Saturday, September 23, 2006

Type Coercion in Tapestry 5

I just finished a bit of work I'm very proud of ... a fairly comprehensive type coercion framework for Tapestry 5.

Here's the problem: with the way you bind parameters in Tapestry, you are often supplying a value in one format (say, a String) when the type of the parameter (defined by the variable to which the @Parameter annotation is attached) is of another type, say int.

So ... who'se reponsible for converting that String into an Integer? Tapestry. Get used to that answer, because that's a big theme in Tapestry 5.

At the core of the solution is a simple interface for performing type coercions:

public interface Coercion<S, T>
{
    T coerce(S input);
}

Gussied up inside all that generics goodness is the idea that an object gets passed in, and some operation takes place that returns an object of a different type. Perhaps the input is a String and the output is a Double.

Now, we dress that up with a wrapper that helps Tapestry determine what the Coercion converts from (source/input) and to (target/output):

public class CoercionTuple<S, T>
{
    public CoercionTuple(Class<S> sourceType, Class<T> targetType, Coercion<S, T> coercer)
    {
      . . .
    }

    public Coercion<S, T> getCoercion() . . .

    public Class<S> getSourceType() . . .

    public Class<T> getTargetType() . . .
}

My brief look at Haskell influenced the naming ("tuple") and a lot of the overall design.

Now we have a service, TypeCoercer, that can perform the conversions:

public interface TypeCoercer
{
    <S, T> T coerce(S input, Class<T> targetType);
}

The TypeCoercer is seeded with a number of common coercion tuples (thanks to Tapestry IoC, you can contribute in more if you need to). From these tuples, the service can locate the correct coercion.

Now the neat part is that if there isn't an exact match for a coercion, that's not a problem. The service will search the tuple space and build a new coercion by combining the existing ones.

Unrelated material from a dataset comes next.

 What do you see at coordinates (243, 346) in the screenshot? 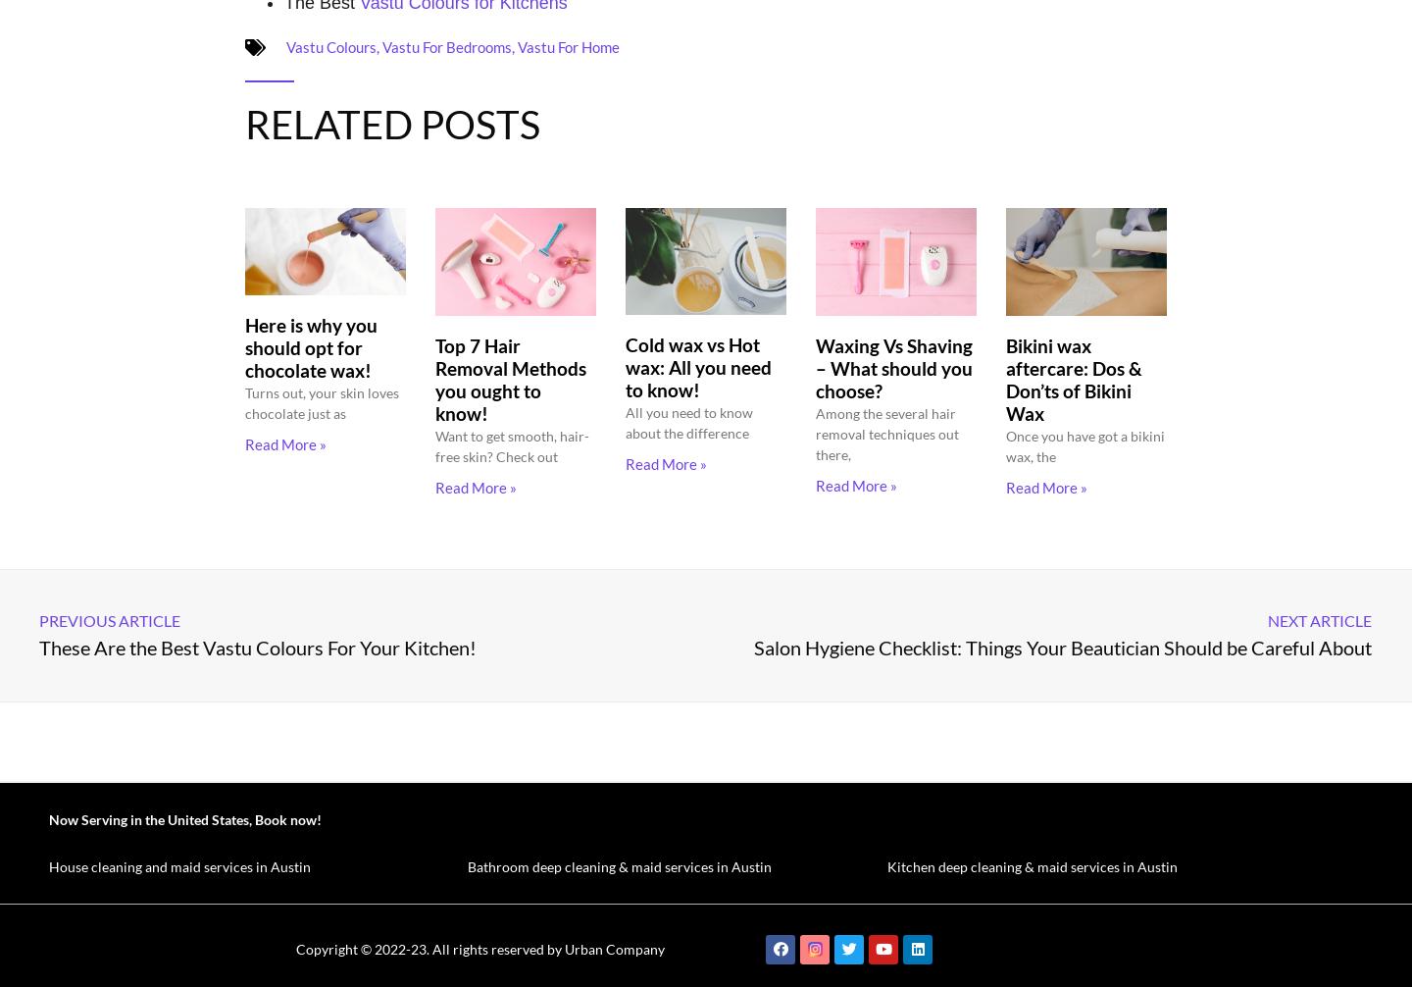
I see `'Here is why you should opt for chocolate wax!'` at bounding box center [243, 346].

For example, there's a builtin String to Double tuple, and a builtin Number to Long tuple. The TypeCoercer will see that there's no way to convert String (or any of its super classes or extended interfaces) directly to an Integer, so it will start searching among the tuples that do apply.

This all happens automatically. Say you pass in a StringBuffer instead of a String; TypeCoercer will construct the compound coercion Object to String, String to Long, Long to Integer.

Writing this code was very pleasurable; too often the things I work on are too simple: move datum A to slot B, and I get the whole design for such a piece of code all at once and its just a scramble to get it coded (and tested, and documented) before that mental image fades. This time I had to work hard (despite the very small amount of code involved) to really understand the problem space and the algorithm to make it all work ... then back it up with a good number of tests.

8 comments:

  1. Anonymous8:58 PM

    very very good ideas! thanks!

    ReplyDelete
  2. Anonymous10:02 PM

    Great feature. It would be maybe good to support by default conversion from/to BigInteger and BigDecimal also. These are oftenly used when dealing with monetary values.

    ReplyDelete
  3. Anonymous10:30 AM

    Yes.

    Providing BigDecimal support out of the box makes the application more db friendly, since many deafult JDBC types are BigDecimal.

    ReplyDelete
  4. The only real limiting aspect of this approach is that it is entirely based on type, and not the content. This can bite you on some of the common cases of converting a string. You can end up with multiple tuples that are each applicable (say String to Long and String to Double) and no easy way to determine which is the right one to use.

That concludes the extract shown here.